PURE icon indicating copy to clipboard operation
PURE copied to clipboard

RuntimeError: CUDA error: device-side assert triggered

Open heyoma opened this issue 3 years ago • 5 comments

Hi, I'd run into "RuntimeError: CUDA error: device-side assert triggered" error when I attempted to run your code on a Chinese dataset. The log is as follows:

/pytorch/aten/src/THC/THCTensorIndex.cu:361: void indexSelectLargeIndex(TensorInfo<T, IndexType>, TensorInfo<T, IndexType>, TensorInfo<long, IndexType>, int, int, IndexType, IndexType, long) [with T = float, IndexType = unsigned int, DstDim = 2, SrcDim = 2, IdxDim = -2, IndexIsMajor = true]: block: [165,0,0], thread: [126,0,0] Assertion `srcIndex < srcSelectDimSize` failed.
/pytorch/aten/src/THC/THCTensorIndex.cu:361: void indexSelectLargeIndex(TensorInfo<T, IndexType>, TensorInfo<T, IndexType>, TensorInfo<long, IndexType>, int, int, IndexType, IndexType, long) [with T = float, IndexType = unsigned int, DstDim = 2, SrcDim = 2, IdxDim = -2, IndexIsMajor = true]: block: [165,0,0], thread: [127,0,0] Assertion `srcIndex < srcSelectDimSize` failed.
Traceback (most recent call last):
  File "run_entity.py", line 225, in <module>
    output_dict = model.run_batch(train_batches[i], training=True)
  File "/tf_group/lihongyu/PURE-main/entity/models.py", line 302, in run_batch
    attention_mask = attention_mask_tensor.to(self._model_device),
  File "/usr/local/lib/python3.6/dist-packages/torch/nn/modules/module.py", line 532, in __call__
    result = self.forward(*input, **kwargs)
  File "/tf_group/lihongyu/PURE-main/entity/models.py", line 65, in forward
    spans_embedding = self._get_span_embeddings(input_ids, spans, token_type_ids=token_type_ids, 
attention_mask=attention_mask)
  File "/tf_group/lihongyu/PURE-main/entity/models.py", line 41, in _get_span_embeddings
    sequence_output, pooled_output = self.bert(input_ids=input_ids, token_type_ids=token_type_ids,             
attention_mask=attention_mask)
  File "/usr/local/lib/python3.6/dist-packages/torch/nn/modules/module.py", line 532, in __call__
    result = self.forward(*input, **kwargs)
  File "/usr/local/lib/python3.6/dist-packages/transformers/modeling_bert.py", line 752, in forward
    input_ids=input_ids, position_ids=position_ids, token_type_ids=token_type_ids, inputs_embeds=inputs_embeds
  File "/usr/local/lib/python3.6/dist-packages/torch/nn/modules/module.py", line 532, in __call__
    result = self.forward(*input, **kwargs)
  File "/usr/local/lib/python3.6/dist-packages/transformers/modeling_bert.py", line 181, in forward
    embeddings = inputs_embeds + position_embeddings + token_type_embeddings
RuntimeError: CUDA error: device-side assert triggered

I have searched a few cases of this error on stack overflow, but still fail to make out what has happened.

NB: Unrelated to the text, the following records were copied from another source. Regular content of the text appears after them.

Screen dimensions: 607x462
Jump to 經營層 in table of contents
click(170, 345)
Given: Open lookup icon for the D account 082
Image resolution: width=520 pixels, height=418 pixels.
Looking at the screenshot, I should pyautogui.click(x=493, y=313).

I drew the dimension of inputs_embeds, position_embeddings, token_type_embeddings, and it seemed to be nothing wrong(all of these is of [1, seq_len(>350), 768]) Thanks for your time.

heyoma avatar Jan 17 '22 10:01 heyoma

I don't think there's something to do with the data I used. But I would one piece here.

{"clusters": [[]], "sentences": [["攀", "谈", "中", "我", "了", "解", "到", "衣", "裙", "出", "她", "的", "手", ",", "一", "针", "一", "线", "、", "一", "花", "一", "朵", "都", "是", "田", "边", "地", "角", "劳", "动", "之", "余", "飞", "针", "走", "线", "绣", "成", "的", "。"]], "ner": [[[7, 8, "Thing"], [10, 10, "Person"], [14, 22, "Thing"], [25, 28, "Location"]]], "relations": [[[10, 10, 7, 8, "Create"], [14, 22, 7, 8, "Part-Whole"]]], "doc_key": "dev.json_9"}

heyoma avatar Jan 17 '22 10:01 heyoma

Maybe the reason could be found in https://discuss.pytorch.org/t/solved-assertion-srcindex-srcselectdimsize-failed-on-gpu-for-torch-cat/1804/15. But I still have no idea~

heyoma avatar Jan 17 '22 10:01 heyoma

Hi! Have you tried to run our pre-trained models? I have never run into this issue before. I am wondering whether this is due to version mismatching of some libraries.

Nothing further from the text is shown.